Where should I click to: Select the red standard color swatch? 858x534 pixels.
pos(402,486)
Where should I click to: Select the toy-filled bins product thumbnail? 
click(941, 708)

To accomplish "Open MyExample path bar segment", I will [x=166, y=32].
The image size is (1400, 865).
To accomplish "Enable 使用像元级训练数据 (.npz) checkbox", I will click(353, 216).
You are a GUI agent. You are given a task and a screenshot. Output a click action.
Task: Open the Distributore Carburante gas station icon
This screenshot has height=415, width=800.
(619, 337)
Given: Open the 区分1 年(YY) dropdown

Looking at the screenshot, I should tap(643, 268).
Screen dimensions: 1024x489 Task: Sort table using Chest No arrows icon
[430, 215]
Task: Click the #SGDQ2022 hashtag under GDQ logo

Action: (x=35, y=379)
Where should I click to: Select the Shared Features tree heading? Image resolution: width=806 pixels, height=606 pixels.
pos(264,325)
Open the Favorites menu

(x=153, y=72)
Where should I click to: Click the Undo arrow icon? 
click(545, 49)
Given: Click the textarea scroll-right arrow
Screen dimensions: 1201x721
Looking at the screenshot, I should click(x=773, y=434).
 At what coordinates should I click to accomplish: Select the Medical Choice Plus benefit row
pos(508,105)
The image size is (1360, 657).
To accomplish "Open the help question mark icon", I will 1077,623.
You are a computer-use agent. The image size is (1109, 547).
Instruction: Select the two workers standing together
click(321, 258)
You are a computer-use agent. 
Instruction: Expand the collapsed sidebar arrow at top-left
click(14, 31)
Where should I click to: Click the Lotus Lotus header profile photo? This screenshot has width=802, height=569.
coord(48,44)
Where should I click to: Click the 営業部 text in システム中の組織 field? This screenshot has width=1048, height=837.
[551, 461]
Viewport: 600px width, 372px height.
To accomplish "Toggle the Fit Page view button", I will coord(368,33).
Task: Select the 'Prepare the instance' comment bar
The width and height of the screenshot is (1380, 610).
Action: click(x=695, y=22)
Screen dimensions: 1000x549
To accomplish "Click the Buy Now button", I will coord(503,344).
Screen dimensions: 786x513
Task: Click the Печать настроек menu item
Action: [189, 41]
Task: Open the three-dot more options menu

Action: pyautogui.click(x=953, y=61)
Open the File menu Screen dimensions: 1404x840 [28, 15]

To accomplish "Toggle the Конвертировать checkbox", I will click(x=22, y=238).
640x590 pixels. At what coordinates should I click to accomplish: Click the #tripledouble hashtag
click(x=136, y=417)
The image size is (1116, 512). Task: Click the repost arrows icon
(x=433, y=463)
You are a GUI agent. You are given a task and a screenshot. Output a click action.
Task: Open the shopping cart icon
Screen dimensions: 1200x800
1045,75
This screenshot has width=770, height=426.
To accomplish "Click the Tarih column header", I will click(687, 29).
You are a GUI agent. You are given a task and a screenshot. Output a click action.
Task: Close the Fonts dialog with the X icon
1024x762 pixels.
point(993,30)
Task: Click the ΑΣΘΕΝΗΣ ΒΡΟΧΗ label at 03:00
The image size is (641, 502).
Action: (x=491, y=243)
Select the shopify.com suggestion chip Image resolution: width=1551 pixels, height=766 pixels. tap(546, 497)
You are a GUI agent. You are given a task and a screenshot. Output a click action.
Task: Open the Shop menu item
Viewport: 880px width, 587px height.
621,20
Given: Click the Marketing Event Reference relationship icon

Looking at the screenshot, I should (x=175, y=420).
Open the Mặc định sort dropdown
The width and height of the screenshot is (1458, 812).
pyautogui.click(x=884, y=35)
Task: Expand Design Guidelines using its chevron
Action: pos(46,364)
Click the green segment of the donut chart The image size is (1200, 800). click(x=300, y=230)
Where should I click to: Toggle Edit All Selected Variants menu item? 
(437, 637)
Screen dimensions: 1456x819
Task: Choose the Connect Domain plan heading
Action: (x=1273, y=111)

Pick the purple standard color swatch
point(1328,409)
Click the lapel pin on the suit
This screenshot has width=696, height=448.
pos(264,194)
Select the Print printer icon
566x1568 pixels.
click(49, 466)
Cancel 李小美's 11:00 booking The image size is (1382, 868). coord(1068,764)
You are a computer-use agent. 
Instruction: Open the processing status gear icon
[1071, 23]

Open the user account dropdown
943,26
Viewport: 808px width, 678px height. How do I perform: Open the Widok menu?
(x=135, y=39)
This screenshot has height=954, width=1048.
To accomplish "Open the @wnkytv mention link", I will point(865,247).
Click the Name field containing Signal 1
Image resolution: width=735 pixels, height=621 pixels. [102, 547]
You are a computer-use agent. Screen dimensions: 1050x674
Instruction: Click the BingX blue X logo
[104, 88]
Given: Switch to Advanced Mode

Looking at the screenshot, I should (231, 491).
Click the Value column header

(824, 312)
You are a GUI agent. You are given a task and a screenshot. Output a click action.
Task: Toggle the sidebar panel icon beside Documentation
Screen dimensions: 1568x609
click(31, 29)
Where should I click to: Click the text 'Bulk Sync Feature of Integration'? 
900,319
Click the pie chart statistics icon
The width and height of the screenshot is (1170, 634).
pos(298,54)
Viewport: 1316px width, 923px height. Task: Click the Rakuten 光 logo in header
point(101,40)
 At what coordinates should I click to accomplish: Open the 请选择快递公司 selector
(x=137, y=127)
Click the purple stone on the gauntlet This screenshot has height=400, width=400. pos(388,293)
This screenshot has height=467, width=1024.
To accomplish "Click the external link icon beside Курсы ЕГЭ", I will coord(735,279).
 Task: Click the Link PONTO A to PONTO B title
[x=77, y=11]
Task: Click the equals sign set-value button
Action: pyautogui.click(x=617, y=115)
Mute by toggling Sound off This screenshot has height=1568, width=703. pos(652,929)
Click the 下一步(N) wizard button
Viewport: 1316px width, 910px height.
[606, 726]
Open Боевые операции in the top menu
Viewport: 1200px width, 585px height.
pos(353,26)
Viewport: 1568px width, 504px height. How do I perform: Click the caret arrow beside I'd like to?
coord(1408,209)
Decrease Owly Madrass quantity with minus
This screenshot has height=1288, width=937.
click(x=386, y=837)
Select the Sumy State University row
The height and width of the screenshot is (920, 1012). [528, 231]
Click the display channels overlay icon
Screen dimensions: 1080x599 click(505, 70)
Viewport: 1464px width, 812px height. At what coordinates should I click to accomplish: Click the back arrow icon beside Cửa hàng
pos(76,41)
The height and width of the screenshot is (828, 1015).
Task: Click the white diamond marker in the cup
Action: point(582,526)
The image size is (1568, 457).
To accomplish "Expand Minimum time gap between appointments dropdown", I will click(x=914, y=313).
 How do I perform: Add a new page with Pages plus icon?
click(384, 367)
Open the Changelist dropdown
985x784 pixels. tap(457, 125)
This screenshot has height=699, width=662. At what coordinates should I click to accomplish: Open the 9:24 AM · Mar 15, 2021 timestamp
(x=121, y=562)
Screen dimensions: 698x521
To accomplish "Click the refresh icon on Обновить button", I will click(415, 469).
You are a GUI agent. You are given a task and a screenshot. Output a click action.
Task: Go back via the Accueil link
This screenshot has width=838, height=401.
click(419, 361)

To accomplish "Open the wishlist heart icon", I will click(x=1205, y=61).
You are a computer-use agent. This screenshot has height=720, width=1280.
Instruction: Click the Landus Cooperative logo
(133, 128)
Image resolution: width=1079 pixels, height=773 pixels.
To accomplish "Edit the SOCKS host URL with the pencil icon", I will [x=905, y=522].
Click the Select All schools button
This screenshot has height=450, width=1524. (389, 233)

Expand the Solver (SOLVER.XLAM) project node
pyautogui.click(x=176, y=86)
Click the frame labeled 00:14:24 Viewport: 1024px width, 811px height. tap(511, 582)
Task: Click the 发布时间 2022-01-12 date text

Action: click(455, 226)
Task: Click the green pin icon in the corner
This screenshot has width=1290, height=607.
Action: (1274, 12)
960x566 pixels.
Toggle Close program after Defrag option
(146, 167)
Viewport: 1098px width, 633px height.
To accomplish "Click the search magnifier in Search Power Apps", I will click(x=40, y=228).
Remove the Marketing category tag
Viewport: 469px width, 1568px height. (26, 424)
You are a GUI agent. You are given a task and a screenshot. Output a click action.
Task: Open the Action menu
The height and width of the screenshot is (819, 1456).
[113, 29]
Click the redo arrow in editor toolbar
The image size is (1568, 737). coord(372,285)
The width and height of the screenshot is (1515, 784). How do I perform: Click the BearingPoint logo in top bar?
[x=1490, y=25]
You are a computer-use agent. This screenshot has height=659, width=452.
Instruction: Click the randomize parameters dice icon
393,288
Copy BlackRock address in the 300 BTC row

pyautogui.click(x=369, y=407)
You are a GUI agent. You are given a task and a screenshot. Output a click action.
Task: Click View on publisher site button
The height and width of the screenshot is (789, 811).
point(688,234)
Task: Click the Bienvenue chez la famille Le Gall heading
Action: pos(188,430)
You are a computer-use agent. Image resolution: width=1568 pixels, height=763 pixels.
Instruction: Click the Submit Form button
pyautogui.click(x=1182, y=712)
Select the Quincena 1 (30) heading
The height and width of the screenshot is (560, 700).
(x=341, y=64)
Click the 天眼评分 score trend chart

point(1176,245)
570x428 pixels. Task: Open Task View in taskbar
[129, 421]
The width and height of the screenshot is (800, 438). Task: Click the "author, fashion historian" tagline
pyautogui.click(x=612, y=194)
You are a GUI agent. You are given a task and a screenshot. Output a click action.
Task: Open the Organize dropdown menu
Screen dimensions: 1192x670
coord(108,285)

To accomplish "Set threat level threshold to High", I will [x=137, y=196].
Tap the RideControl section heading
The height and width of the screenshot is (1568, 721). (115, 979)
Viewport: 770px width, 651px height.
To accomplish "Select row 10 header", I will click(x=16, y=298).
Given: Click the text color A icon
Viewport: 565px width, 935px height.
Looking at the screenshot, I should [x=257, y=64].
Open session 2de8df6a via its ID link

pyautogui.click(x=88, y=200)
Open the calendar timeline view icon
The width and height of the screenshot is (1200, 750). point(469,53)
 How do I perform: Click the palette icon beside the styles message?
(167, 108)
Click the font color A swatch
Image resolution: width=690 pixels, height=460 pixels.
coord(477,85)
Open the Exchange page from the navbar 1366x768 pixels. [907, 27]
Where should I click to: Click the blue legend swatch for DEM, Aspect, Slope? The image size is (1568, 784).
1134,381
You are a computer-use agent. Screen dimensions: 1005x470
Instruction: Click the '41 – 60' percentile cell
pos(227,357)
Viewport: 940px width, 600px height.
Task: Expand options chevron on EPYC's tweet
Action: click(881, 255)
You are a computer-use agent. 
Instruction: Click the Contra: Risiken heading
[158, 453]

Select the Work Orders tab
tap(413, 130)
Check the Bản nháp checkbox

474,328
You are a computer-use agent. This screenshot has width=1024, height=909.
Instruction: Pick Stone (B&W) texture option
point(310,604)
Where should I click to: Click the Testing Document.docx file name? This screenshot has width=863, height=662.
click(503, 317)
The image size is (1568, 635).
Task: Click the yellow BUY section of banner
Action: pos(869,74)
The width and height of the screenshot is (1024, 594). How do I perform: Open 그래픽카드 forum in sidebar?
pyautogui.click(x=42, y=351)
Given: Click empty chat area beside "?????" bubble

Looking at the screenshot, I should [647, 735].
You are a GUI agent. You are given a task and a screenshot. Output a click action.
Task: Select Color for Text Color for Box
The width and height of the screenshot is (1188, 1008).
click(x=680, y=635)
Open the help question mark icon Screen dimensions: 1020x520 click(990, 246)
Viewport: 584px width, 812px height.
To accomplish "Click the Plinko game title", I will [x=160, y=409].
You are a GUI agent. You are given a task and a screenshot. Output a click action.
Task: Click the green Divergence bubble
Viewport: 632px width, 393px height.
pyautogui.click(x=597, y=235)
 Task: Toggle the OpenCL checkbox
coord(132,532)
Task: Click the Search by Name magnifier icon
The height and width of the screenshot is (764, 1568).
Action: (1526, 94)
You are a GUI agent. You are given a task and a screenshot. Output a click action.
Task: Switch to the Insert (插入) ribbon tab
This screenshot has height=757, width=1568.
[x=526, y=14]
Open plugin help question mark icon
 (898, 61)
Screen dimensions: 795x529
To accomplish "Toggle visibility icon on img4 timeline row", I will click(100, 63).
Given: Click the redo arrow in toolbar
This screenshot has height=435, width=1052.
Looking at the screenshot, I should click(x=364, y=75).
····················
▶ **Exercise goal**:
Your answer should consist of all lines in the listing above that contain "green".

▶ **Problem solution**:
Click the green segment of the donut chart The image size is (1200, 800). click(x=300, y=230)
Task: Click the green pin icon in the corner
Task: Click the green Divergence bubble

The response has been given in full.